Saved data entries ▸
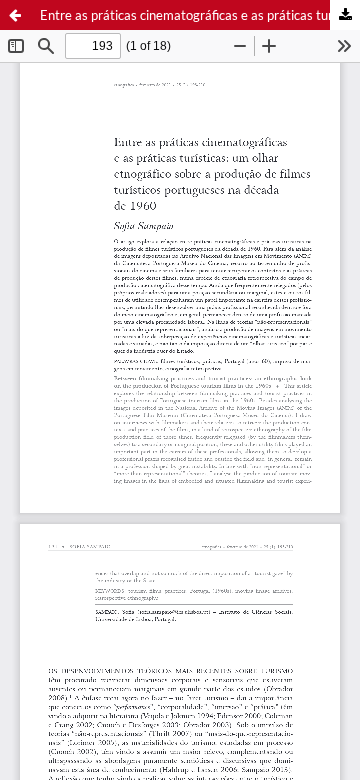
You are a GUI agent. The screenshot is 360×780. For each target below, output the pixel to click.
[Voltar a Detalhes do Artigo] (15, 15)
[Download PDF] (345, 15)
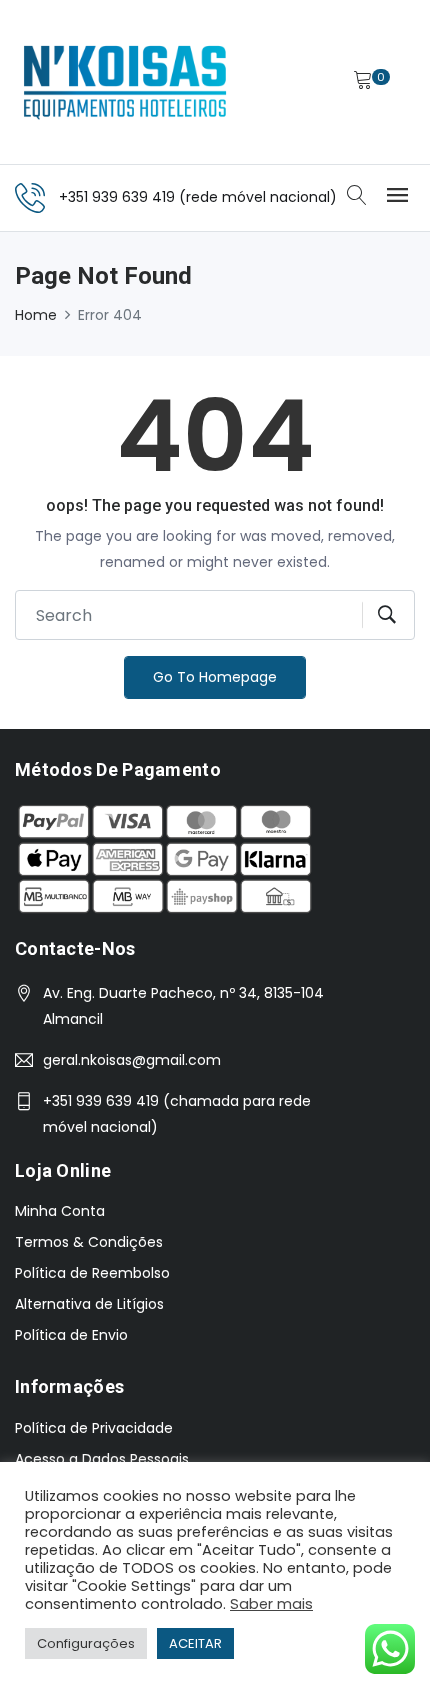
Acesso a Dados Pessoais (102, 1459)
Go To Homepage (215, 677)
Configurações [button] (86, 1643)
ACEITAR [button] (195, 1643)
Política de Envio (71, 1335)
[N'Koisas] (125, 82)
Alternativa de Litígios (89, 1304)
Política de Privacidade (94, 1428)
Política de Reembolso (92, 1273)
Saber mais (271, 1604)
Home (36, 315)
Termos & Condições (89, 1242)
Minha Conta (60, 1211)
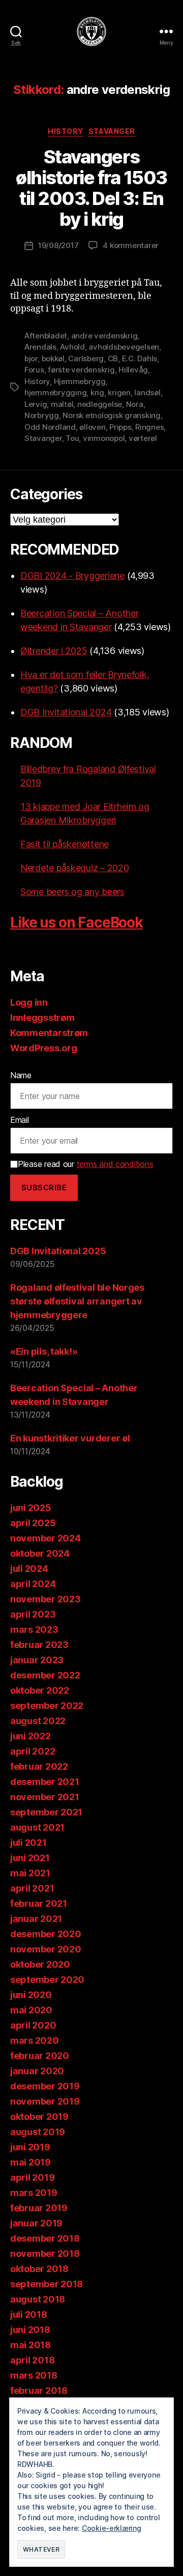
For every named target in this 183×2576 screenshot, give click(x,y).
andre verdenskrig (104, 335)
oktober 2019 (39, 2116)
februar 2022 (39, 1766)
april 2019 (32, 2177)
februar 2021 (38, 1903)
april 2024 (32, 1583)
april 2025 (32, 1523)
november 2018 (45, 2253)
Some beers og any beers (72, 891)
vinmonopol (104, 438)
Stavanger (111, 131)
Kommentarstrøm (49, 1032)
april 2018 (32, 2360)
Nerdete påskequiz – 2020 (74, 868)
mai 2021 (30, 1873)
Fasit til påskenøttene (64, 844)
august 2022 (38, 1720)
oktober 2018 (39, 2268)
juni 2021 (30, 1857)
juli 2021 (28, 1842)
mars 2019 (33, 2192)
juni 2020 (31, 1994)
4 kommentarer (131, 245)
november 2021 (44, 1797)
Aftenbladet (45, 335)
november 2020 (45, 1949)
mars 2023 (34, 1629)
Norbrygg (41, 415)
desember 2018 (45, 2238)
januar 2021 (36, 1918)
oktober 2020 (40, 1964)
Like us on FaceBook (76, 922)
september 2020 (47, 1979)
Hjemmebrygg (80, 381)
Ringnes (149, 427)
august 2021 (37, 1827)
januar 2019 (36, 2223)
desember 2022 (45, 1675)
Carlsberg (86, 358)
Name (21, 1075)
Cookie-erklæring (111, 2528)
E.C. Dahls (139, 358)
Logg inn (29, 1002)
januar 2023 (37, 1660)
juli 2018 (28, 2314)
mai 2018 (30, 2345)
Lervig (35, 404)
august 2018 (37, 2299)
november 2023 (45, 1599)
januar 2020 (37, 2071)
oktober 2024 (40, 1553)
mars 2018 (33, 2375)
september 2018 (46, 2284)
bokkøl (53, 358)
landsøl (147, 392)
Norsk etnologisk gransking (111, 415)
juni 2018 (30, 2329)
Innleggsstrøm (42, 1017)
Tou (72, 438)
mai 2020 (31, 2010)
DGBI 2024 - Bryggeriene (72, 575)
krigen (119, 392)
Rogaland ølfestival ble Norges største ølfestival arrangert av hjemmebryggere (77, 1301)
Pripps (120, 427)
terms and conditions (115, 1164)
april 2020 (33, 2025)
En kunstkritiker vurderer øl (70, 1438)
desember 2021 (44, 1781)
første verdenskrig (81, 369)
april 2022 (32, 1751)
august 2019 (37, 2131)
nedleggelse (99, 404)
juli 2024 (29, 1568)
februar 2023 (39, 1644)
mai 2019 (30, 2162)
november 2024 (45, 1538)
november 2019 (45, 2101)
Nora (134, 404)
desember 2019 (45, 2086)
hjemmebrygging (55, 392)
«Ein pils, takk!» (43, 1351)
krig (97, 392)
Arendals (40, 347)
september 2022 (46, 1705)
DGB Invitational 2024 (65, 712)
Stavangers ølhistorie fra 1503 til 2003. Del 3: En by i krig (91, 188)
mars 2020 (34, 2040)
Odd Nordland (50, 427)
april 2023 (32, 1614)
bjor (31, 358)
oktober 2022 (39, 1690)
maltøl (62, 404)
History (65, 131)
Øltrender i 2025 (53, 650)
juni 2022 (30, 1736)
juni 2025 (30, 1507)
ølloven (92, 427)
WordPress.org (43, 1048)
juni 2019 (30, 2147)
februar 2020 (39, 2055)
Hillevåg (133, 369)
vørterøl (143, 438)
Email (19, 1120)
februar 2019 (39, 2208)
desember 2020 (45, 1934)
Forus (34, 369)
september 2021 (46, 1812)
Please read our (85, 1164)
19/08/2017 (58, 245)
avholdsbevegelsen (123, 347)
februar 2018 (39, 2390)
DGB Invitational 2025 (58, 1251)
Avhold (72, 347)
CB (113, 358)
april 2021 (32, 1888)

Work required ▸
Each entry needs to be retyped exactly; the pictures stay out.

Solution for this exercise ▸
You are a GUI agent. The screenshot is 360×780. For each target below, output the pixel to click.
[Voltar a Detalhes do Artigo] (15, 15)
[Download PDF] (345, 15)
Acesso a Dados Pessoais (102, 1459)
Go To Homepage (215, 677)
Configurações [button] (86, 1643)
ACEITAR [button] (195, 1643)
Política de Envio (71, 1335)
[N'Koisas] (125, 82)
Alternativa de Litígios (89, 1304)
Política de Privacidade (94, 1428)
Política de Reembolso (92, 1273)
Saber mais (271, 1604)
Home (36, 315)
Termos & Condições (89, 1242)
Minha Conta (60, 1211)
For every named target in this 183×2576 screenshot, give click(x,y).
andre verdenskrig (104, 335)
oktober 2019 (39, 2116)
februar 2022 (39, 1766)
april 2019 (32, 2177)
februar 2021 (38, 1903)
april 2024 (32, 1583)
april 2025 (32, 1523)
november 2018 (45, 2253)
Some beers og any beers (72, 891)
vinmonopol (104, 438)
Stavanger (111, 131)
Kommentarstrøm (49, 1032)
april 2018 (32, 2360)
Nerdete påskequiz – 2020 (74, 868)
mai 2021 (30, 1873)
Fasit til påskenøttene (64, 844)
august 2022 (38, 1720)
oktober 2018 (39, 2268)
juni 2021 (30, 1857)
juli 2021 (28, 1842)
mars 2019 (33, 2192)
juni 2020 (31, 1994)
4 kommentarer (131, 245)
november 2021 (44, 1797)
Aftenbladet (45, 335)
november 2020 (45, 1949)
mars 2023 (34, 1629)
Norbrygg (41, 415)
desember 2018 (45, 2238)
januar 2021 (36, 1918)
oktober 2020 (40, 1964)
Like us on FaceBook (76, 922)
september 2020 (47, 1979)
Hjemmebrygg (80, 381)
Ringnes (149, 427)
august 2021 (37, 1827)
januar 2019 (36, 2223)
desember 2022 (45, 1675)
Carlsberg (86, 358)
Name (21, 1075)
Cookie-erklæring (111, 2528)
E.C. Dahls (139, 358)
Logg inn (29, 1002)
januar 2023 (37, 1660)
juli 2018 (28, 2314)
mai 2018 (30, 2345)
Lervig (35, 404)
august 2018 (37, 2299)
november 2023 (45, 1599)
januar 2020 (37, 2071)
oktober 2024 (40, 1553)
mars 2018 (33, 2375)
september 2018 (46, 2284)
bokkøl (53, 358)
landsøl (147, 392)
Norsk etnologisk gransking (111, 415)
juni 2018 (30, 2329)
Innleggsstrøm (42, 1017)
Tou (72, 438)
mai 2020 (31, 2010)
DGBI 2024 - Bryggeriene (72, 575)
krigen (119, 392)
Rogaland ølfestival ble Norges største ølfestival arrangert av hjemmebryggere (77, 1301)
Pripps (120, 427)
terms and conditions (115, 1164)
april 2020 (33, 2025)
En kunstkritiker vurderer øl (70, 1438)
desember 2021 (44, 1781)
første verdenskrig (81, 369)
april 2022 (32, 1751)
august 2019 (37, 2131)
nedleggelse (99, 404)
juli 2024 (29, 1568)
februar 2023 (39, 1644)
mai 2019 (30, 2162)
november 2024 (45, 1538)
november 2019 (45, 2101)
Nora (134, 404)
desember 2019 (45, 2086)
hjemmebrygging (55, 392)
«Ein pils, takk!» (43, 1351)
krig (97, 392)
Arendals (40, 347)
september 2022 (46, 1705)
DGB Invitational 2024 (65, 712)
Stavangers ølhistorie fra 1503 til 2003. Del 3: En by i krig (91, 188)
mars 2020 (34, 2040)
Odd Nordland (50, 427)
april 2023 (32, 1614)
bjor (31, 358)
oktober 2022 (39, 1690)
maltøl (62, 404)
History (65, 131)
Øltrender i 2025 (53, 650)
juni 2022 (30, 1736)
juni 2025 (30, 1507)
ølloven (92, 427)
WordPress.org (43, 1048)
juni 2019 (30, 2147)
februar 2020 (39, 2055)
Hillevåg (133, 369)
vørterøl (143, 438)
Email (19, 1120)
februar 2019 (39, 2208)
desember 2020 (45, 1934)
Forus (34, 369)
september 2021 (46, 1812)
Please read our (85, 1164)
19/08/2017 (58, 245)
avholdsbevegelsen (123, 347)
februar 2018 (39, 2390)
DGB Invitational 2025 (58, 1251)
Avhold (72, 347)
CB (113, 358)
april 2021 (32, 1888)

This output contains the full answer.